What you should do -
Wherever "computer" occurs in the entries, copy the line that holds it.

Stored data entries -
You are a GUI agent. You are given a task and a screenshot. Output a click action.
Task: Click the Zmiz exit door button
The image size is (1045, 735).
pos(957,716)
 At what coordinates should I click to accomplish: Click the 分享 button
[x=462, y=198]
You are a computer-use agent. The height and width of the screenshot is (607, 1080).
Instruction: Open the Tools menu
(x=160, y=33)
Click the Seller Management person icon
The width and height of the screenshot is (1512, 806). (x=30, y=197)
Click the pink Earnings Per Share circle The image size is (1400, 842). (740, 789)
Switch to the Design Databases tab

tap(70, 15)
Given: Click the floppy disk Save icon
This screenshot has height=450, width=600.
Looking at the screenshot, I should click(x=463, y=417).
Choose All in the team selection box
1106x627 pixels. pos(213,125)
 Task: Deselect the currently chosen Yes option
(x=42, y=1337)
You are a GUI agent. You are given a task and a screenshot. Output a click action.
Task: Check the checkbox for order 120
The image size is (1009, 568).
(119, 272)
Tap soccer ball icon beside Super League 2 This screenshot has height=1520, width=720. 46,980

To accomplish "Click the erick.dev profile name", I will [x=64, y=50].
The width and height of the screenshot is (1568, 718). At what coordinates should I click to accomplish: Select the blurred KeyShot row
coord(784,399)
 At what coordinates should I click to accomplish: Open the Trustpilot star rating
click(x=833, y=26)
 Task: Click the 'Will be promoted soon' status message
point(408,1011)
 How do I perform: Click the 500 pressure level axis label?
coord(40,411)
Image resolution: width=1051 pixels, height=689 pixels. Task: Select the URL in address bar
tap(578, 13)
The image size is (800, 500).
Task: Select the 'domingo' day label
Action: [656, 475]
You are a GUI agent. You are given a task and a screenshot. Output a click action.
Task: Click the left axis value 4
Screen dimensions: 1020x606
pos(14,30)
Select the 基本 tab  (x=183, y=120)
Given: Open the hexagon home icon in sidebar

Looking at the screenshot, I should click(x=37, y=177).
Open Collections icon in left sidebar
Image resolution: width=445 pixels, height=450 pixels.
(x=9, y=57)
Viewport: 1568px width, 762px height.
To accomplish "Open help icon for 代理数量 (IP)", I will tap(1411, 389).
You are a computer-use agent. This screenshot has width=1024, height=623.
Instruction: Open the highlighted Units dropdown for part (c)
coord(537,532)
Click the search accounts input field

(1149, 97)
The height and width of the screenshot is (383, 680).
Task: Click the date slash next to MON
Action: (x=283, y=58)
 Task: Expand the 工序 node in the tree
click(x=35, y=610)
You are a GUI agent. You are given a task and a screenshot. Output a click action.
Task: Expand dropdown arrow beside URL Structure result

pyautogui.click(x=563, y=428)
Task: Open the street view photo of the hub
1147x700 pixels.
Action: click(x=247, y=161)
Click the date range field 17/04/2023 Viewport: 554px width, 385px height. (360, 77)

Task response -
You are a computer-use agent. The height and width of the screenshot is (607, 1080).
You are a computer-use agent. This screenshot has width=1024, height=623.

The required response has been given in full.